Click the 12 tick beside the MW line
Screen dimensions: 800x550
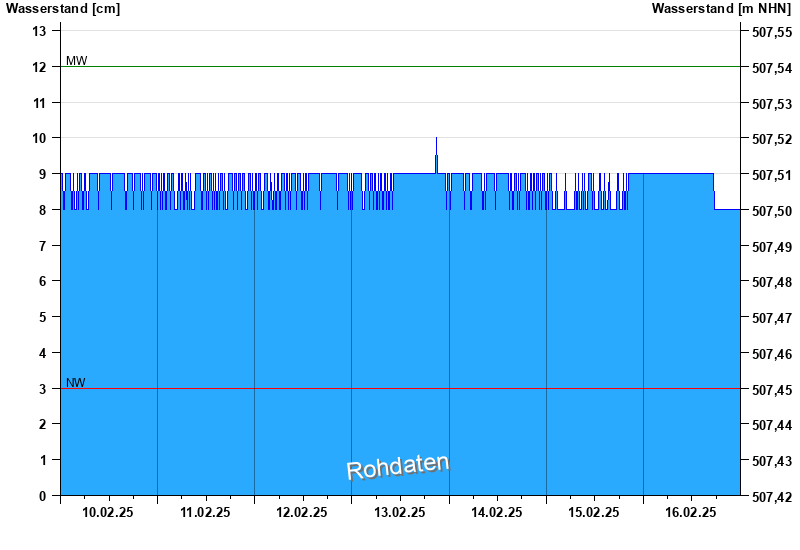pyautogui.click(x=40, y=67)
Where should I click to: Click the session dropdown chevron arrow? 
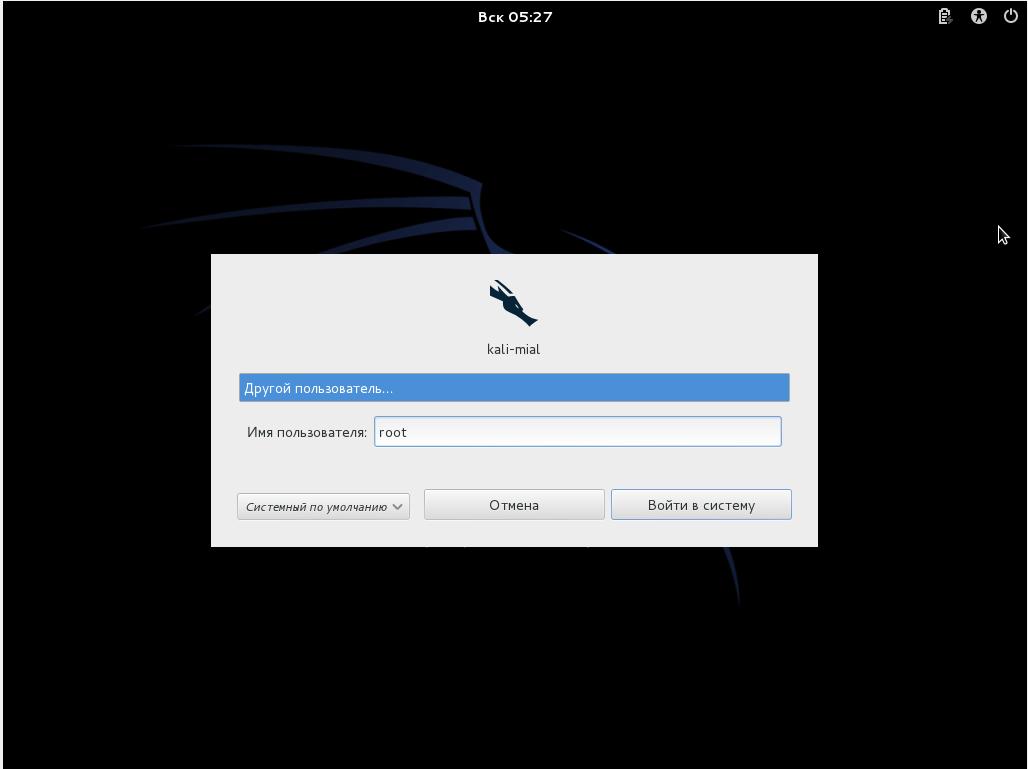[397, 506]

◇ ◇ ◇

INSTRUCTIONS FOR THE TASK:
Apart from the images, reproduce the listing exactly as it appears.

ANSWER BOX:
Click the 12 tick beside the MW line
Screen dimensions: 800x550
pyautogui.click(x=40, y=67)
Where should I click to: Click the session dropdown chevron arrow? 
[397, 506]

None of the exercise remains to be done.